#### [Task item]
An exact reproduction of all entries is expected.

*** Opening of Raw data ***

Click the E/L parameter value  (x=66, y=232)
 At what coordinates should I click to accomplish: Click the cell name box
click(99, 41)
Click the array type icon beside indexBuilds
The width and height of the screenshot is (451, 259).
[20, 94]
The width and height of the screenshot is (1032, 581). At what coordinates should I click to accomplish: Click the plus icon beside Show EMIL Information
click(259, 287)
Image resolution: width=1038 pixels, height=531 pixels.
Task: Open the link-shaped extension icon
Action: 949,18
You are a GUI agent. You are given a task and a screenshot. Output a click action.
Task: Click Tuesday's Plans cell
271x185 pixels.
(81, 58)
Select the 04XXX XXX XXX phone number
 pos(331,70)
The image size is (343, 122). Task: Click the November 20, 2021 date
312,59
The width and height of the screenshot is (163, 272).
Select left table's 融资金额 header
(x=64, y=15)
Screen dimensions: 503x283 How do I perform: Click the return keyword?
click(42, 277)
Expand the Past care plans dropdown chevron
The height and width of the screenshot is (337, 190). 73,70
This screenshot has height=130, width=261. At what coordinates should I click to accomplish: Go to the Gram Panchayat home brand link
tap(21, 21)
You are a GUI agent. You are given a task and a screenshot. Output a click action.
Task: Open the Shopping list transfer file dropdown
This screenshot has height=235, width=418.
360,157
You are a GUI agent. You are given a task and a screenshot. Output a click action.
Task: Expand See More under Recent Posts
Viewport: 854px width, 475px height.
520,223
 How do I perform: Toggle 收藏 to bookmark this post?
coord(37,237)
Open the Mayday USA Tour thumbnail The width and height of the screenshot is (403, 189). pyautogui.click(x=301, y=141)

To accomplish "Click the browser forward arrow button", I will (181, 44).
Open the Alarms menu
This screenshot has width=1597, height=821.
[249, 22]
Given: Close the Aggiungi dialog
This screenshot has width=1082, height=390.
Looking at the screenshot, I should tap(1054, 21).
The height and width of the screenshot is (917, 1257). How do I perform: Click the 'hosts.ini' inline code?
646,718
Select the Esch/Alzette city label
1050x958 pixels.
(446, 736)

*** Close of Raw data ***

#### [Response box]
Click the E/L parameter value  (x=66, y=232)
 At what coordinates should I click to accomplish: Click the cell name box
click(99, 41)
Click the array type icon beside indexBuilds
The width and height of the screenshot is (451, 259).
[20, 94]
The width and height of the screenshot is (1032, 581). At what coordinates should I click to accomplish: Click the plus icon beside Show EMIL Information
click(259, 287)
Image resolution: width=1038 pixels, height=531 pixels.
Task: Open the link-shaped extension icon
Action: 949,18
You are a GUI agent. You are given a task and a screenshot. Output a click action.
Task: Click Tuesday's Plans cell
271x185 pixels.
(81, 58)
Select the 04XXX XXX XXX phone number
 pos(331,70)
The image size is (343, 122). Task: Click the November 20, 2021 date
312,59
The width and height of the screenshot is (163, 272).
Select left table's 融资金额 header
(x=64, y=15)
Screen dimensions: 503x283 How do I perform: Click the return keyword?
click(42, 277)
Expand the Past care plans dropdown chevron
The height and width of the screenshot is (337, 190). 73,70
This screenshot has height=130, width=261. At what coordinates should I click to accomplish: Go to the Gram Panchayat home brand link
tap(21, 21)
You are a GUI agent. You are given a task and a screenshot. Output a click action.
Task: Open the Shopping list transfer file dropdown
This screenshot has height=235, width=418.
360,157
You are a GUI agent. You are given a task and a screenshot. Output a click action.
Task: Expand See More under Recent Posts
Viewport: 854px width, 475px height.
520,223
 How do I perform: Toggle 收藏 to bookmark this post?
coord(37,237)
Open the Mayday USA Tour thumbnail The width and height of the screenshot is (403, 189). pyautogui.click(x=301, y=141)

To accomplish "Click the browser forward arrow button", I will (181, 44).
Open the Alarms menu
This screenshot has width=1597, height=821.
[249, 22]
Given: Close the Aggiungi dialog
This screenshot has width=1082, height=390.
Looking at the screenshot, I should tap(1054, 21).
The height and width of the screenshot is (917, 1257). How do I perform: Click the 'hosts.ini' inline code?
646,718
Select the Esch/Alzette city label
1050x958 pixels.
(446, 736)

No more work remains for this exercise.